Extract to read.
In this “extraordinary family memoir,”* the National Book Award–winning author of The Future Is History reveals the story of her two grandmothers, who defied Fascism and Communism during a time when tyranny reigned.
*The New York Times Book Review
In the 1930s, as waves of war and persecution were crashing over Europe, two young Jewish women began separate journeys of survival. Ester Goldberg was a rebel from Bialystok, Poland, where virtually the entire Jewish community would be sent to Hitler’s concentration camps. Ruzya Solodovnik was a Russian-born intellectual who would become a high-level censor under Stalin’s regime. At war’s end, both women found themselves in Moscow. Over the years each woman had to find her way in a country that aimed to make every citizen a cog in the wheel of murder and repression. One became a hero in her children’s and grandchildren’s eyes; the other became a collaborator. With grace, candor, and meticulous research, Masha Gessen, one of the most trenchant observers of Russia and its history today, peels back the layers of time to reveal her grandmothers’ lives—and to show that neither story is quite what it seems.
Praise for Masha Gessen
“One of the most important activists and journalists Russia has known in a generation.”—David Remnick, The New Yorker
“Masha Gessen is humbly erudite, deftly unconventional, and courageously honest.”—Timothy Snyder, author of On Tyranny
About the Author
Masha Gessen is a staff writer at The New Yorker and the author of several books, among them The Future Is History: How Totalitarianism Reclaimed Russia and The Man Without a Face: The Unlikely Rise of Vladimir Putin. The recipient of numerous awards, including a Guggenheim Fellowship and a Carnegie Fellowship, Gessen teaches at Amherst College and lives in New York City.

Data block.

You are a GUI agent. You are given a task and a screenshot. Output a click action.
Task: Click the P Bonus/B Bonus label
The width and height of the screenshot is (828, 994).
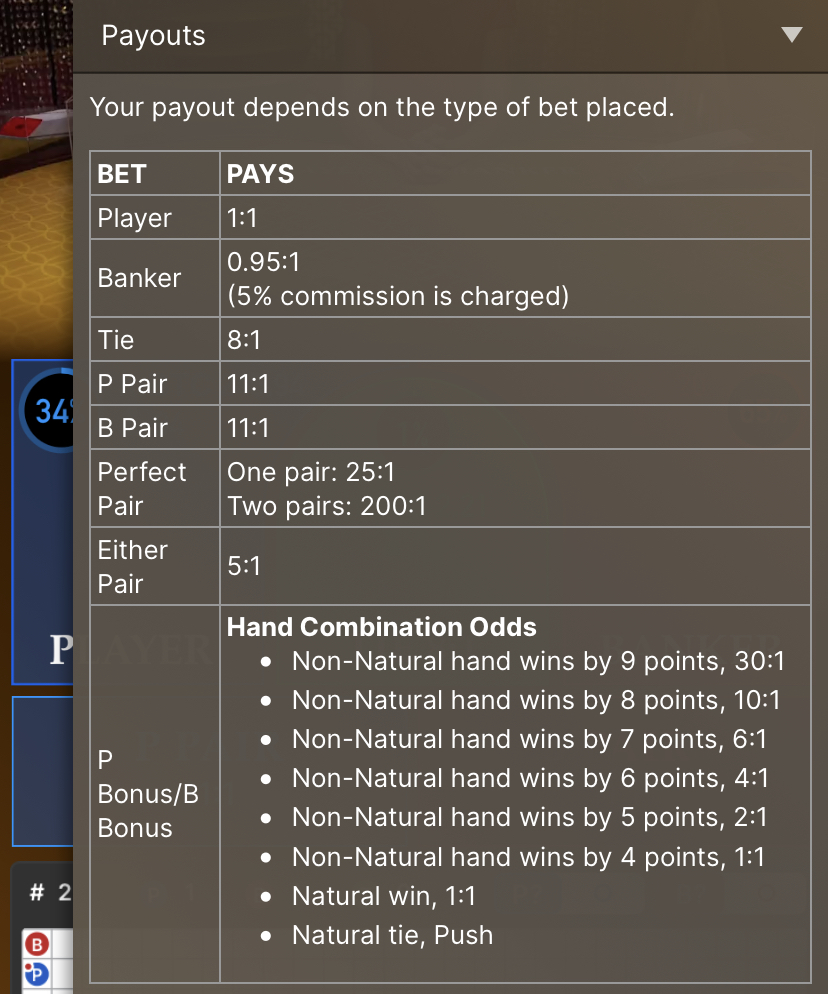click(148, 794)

Problem to work on. According to the book description, which city was Ester Goldberg from? The data come from a different source than the book description.

Task output. Bialystok, Poland.